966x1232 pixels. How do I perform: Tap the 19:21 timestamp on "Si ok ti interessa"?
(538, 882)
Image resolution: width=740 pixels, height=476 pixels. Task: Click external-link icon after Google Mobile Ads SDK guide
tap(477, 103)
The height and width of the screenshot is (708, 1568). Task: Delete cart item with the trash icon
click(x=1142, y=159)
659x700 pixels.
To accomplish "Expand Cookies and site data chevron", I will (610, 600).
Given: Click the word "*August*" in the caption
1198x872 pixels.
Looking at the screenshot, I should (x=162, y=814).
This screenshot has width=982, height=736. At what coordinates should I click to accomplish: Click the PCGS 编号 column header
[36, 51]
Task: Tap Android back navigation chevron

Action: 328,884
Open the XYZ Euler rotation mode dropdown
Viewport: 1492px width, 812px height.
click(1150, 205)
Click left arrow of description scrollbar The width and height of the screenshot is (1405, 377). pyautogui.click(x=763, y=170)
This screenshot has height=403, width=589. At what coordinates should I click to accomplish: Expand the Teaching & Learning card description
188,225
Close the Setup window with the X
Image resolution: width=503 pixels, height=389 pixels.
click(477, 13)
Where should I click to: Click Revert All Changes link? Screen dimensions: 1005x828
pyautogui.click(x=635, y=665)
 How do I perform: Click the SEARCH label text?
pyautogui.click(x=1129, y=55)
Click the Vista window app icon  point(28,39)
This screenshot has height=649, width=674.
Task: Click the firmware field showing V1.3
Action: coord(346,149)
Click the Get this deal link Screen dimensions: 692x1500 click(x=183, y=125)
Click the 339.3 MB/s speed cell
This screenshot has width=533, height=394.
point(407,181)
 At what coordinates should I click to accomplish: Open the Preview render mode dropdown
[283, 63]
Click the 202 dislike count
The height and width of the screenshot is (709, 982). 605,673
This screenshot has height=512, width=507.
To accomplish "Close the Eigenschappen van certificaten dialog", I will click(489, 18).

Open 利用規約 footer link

--------

__REQUIREMENT__. Convert the data above into a JSON list of strings, one string per line, omitting blank lines.

__TASK RESULT__.
[
  "966x1232 pixels. How do I perform: Tap the 19:21 timestamp on \"Si ok ti interessa\"?",
  "(538, 882)",
  "Image resolution: width=740 pixels, height=476 pixels. Task: Click external-link icon after Google Mobile Ads SDK guide",
  "tap(477, 103)",
  "The height and width of the screenshot is (708, 1568). Task: Delete cart item with the trash icon",
  "click(x=1142, y=159)",
  "659x700 pixels.",
  "To accomplish \"Expand Cookies and site data chevron\", I will (610, 600).",
  "Given: Click the word \"*August*\" in the caption",
  "1198x872 pixels.",
  "Looking at the screenshot, I should (x=162, y=814).",
  "This screenshot has width=982, height=736. At what coordinates should I click to accomplish: Click the PCGS 编号 column header",
  "[36, 51]",
  "Task: Tap Android back navigation chevron",
  "Action: 328,884",
  "Open the XYZ Euler rotation mode dropdown",
  "Viewport: 1492px width, 812px height.",
  "click(1150, 205)",
  "Click left arrow of description scrollbar The width and height of the screenshot is (1405, 377). pyautogui.click(x=763, y=170)",
  "This screenshot has height=403, width=589. At what coordinates should I click to accomplish: Expand the Teaching & Learning card description",
  "188,225",
  "Close the Setup window with the X",
  "Image resolution: width=503 pixels, height=389 pixels.",
  "click(477, 13)",
  "Where should I click to: Click Revert All Changes link? Screen dimensions: 1005x828",
  "pyautogui.click(x=635, y=665)",
  " How do I perform: Click the SEARCH label text?",
  "pyautogui.click(x=1129, y=55)",
  "Click the Vista window app icon  point(28,39)",
  "This screenshot has height=649, width=674.",
  "Task: Click the firmware field showing V1.3",
  "Action: coord(346,149)",
  "Click the Get this deal link Screen dimensions: 692x1500 click(x=183, y=125)",
  "Click the 339.3 MB/s speed cell",
  "This screenshot has width=533, height=394.",
  "point(407,181)",
  " At what coordinates should I click to accomplish: Open the Preview render mode dropdown",
  "[283, 63]",
  "Click the 202 dislike count",
  "The height and width of the screenshot is (709, 982). 605,673",
  "This screenshot has height=512, width=507.",
  "To accomplish \"Close the Eigenschappen van certificaten dialog\", I will click(489, 18).",
  "Open 利用規約 footer link"
]